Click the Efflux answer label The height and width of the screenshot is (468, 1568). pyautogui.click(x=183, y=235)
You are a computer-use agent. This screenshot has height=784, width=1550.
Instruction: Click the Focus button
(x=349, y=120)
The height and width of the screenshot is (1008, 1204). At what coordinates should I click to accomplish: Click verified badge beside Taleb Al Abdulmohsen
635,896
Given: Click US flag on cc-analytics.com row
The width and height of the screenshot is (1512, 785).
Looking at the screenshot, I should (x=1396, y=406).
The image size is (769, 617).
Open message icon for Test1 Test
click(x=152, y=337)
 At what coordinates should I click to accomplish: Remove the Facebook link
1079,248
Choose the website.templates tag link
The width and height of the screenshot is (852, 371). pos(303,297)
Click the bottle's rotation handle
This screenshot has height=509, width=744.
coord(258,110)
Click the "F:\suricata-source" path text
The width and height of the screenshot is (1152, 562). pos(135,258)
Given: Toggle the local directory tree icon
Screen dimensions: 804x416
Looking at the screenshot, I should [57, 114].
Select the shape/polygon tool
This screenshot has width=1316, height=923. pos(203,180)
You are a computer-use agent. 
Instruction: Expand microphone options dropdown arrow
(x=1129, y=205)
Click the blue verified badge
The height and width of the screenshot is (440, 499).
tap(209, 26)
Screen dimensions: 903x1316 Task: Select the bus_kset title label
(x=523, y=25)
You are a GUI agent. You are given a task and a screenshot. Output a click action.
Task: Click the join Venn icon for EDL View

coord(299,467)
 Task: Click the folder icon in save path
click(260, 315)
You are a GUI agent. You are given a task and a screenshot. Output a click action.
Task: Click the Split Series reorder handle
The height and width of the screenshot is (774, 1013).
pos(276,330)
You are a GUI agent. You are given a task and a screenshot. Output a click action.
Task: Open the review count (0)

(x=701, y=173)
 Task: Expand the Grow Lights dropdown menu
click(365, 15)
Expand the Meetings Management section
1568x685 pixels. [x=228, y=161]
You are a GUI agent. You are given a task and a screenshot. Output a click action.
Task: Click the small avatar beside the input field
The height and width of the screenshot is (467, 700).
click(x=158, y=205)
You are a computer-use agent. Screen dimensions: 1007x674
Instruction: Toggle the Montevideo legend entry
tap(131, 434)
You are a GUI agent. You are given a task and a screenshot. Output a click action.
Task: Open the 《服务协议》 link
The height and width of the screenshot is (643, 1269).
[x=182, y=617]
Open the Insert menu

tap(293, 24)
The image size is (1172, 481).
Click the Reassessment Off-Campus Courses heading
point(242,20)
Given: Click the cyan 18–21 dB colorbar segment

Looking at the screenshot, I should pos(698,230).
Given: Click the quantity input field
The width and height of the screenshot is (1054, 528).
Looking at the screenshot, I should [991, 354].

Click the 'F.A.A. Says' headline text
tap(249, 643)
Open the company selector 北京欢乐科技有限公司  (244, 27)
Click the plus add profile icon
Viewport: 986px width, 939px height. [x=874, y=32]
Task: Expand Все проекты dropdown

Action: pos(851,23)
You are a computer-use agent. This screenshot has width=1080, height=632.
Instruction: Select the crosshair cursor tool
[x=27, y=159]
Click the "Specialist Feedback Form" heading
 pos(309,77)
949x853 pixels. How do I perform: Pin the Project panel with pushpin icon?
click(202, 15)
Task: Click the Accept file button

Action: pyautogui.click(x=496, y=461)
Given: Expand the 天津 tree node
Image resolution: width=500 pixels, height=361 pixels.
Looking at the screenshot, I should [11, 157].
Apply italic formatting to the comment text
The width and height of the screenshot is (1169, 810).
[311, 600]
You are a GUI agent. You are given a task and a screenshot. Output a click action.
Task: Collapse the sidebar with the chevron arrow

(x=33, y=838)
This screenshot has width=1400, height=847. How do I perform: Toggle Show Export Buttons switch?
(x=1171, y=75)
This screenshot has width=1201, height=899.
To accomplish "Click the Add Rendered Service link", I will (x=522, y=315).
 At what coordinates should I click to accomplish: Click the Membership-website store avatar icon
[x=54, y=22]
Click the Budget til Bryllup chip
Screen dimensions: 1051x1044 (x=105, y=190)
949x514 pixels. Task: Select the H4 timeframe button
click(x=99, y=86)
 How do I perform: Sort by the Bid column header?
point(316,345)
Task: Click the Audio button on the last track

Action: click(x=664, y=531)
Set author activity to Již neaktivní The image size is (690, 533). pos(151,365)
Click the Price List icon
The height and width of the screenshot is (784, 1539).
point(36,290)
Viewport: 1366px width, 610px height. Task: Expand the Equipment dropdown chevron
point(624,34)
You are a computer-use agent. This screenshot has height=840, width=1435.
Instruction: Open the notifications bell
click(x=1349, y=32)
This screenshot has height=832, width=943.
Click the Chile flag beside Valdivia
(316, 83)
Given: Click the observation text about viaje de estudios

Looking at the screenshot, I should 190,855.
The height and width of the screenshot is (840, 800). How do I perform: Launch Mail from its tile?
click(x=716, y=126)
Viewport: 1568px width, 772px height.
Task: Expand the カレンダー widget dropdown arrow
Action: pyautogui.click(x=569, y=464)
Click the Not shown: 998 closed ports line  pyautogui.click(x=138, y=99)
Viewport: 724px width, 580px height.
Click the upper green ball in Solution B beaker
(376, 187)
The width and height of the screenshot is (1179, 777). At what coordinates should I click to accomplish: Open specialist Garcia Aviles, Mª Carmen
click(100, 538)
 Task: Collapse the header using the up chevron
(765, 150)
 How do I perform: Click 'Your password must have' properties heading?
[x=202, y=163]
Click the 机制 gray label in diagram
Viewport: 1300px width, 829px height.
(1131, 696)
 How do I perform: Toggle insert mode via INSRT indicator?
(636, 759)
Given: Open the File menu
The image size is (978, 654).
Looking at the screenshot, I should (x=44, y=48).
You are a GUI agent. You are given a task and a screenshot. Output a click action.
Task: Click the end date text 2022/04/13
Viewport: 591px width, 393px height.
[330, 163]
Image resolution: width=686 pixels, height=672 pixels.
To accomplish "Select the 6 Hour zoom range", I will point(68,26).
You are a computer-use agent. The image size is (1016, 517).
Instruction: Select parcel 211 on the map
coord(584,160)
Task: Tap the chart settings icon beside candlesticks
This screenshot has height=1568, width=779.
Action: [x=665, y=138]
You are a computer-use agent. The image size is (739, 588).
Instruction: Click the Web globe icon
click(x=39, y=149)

#####

EXERCISE DIRECTIONS:
From the records above, print exactly the lines that run from the line with "The width and height of the screenshot is (1512, 785)." to the line with "Click the bottle's rotation handle", inclusive.

PROBLEM SOLUTION:
The width and height of the screenshot is (1512, 785).
Looking at the screenshot, I should (x=1396, y=406).
The image size is (769, 617).
Open message icon for Test1 Test
click(x=152, y=337)
 At what coordinates should I click to accomplish: Remove the Facebook link
1079,248
Choose the website.templates tag link
The width and height of the screenshot is (852, 371). pos(303,297)
Click the bottle's rotation handle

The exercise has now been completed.